For any object within the site, the more specific the assignment the more likely it is to override other rights.
Site Wide - least specific. Only gets applied if no other rights are assigned to the object.
Group Rights - Less specific. Only get applied if a user isn't directly assigned to the object. If multiple groups are assigned to the object and the user belongs to multiple groups then the group rights are merged. For example Susan belongs to both the Management Group and also to the Publishers Group. If the Management Group has no publish rights, but the Publisher Group does have publish rights, Susan WILL have publish rights.

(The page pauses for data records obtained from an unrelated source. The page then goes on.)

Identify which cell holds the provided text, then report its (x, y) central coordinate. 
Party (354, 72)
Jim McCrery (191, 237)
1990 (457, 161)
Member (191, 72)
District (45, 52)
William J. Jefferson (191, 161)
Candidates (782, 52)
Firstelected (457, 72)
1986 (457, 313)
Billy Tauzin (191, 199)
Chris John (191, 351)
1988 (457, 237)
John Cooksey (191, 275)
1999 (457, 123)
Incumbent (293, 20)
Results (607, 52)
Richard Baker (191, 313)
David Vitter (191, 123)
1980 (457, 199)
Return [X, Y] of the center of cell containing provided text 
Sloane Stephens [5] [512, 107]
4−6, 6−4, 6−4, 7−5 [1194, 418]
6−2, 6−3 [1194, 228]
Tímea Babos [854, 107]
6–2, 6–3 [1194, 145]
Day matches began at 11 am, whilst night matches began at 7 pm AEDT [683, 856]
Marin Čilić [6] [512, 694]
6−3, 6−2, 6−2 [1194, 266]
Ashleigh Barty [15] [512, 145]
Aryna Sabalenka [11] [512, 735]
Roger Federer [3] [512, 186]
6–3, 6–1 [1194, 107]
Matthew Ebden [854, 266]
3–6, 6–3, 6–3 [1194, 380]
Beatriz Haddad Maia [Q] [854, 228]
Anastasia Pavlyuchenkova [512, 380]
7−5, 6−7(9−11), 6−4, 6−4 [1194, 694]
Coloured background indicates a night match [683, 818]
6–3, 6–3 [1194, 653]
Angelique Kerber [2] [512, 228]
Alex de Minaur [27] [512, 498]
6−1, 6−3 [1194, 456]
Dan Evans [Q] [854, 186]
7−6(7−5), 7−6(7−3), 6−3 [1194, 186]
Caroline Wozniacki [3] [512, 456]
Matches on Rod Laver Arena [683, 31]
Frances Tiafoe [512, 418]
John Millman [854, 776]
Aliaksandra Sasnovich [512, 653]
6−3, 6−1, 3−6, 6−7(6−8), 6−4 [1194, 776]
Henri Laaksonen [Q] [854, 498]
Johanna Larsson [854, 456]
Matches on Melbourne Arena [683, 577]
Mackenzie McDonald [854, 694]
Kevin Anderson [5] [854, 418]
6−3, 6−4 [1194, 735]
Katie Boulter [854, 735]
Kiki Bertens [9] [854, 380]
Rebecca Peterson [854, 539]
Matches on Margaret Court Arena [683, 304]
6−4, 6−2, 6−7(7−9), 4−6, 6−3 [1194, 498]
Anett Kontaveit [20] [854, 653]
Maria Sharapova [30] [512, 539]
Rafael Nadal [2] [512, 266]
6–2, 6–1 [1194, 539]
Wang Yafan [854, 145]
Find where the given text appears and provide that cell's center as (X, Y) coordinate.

User Rights - Most specific. If a user is specifically assigned to an object it will override any other conflicting rights assigned to the object that relate to that user.
User > Group > Site
Lets look at Alice for a case example (see image below):
Alice belongs to the Media Group. However Alice is also specifically assigned to that object. Therefore her specific user rights are used and she cannot publish. Even though her group can, her user rights are more specific and therefore take precedent.
Lucy, on the other hand, is not specifically assigned to the object. Instead she is just associated to the Interns group and as such inherits the groups permissions.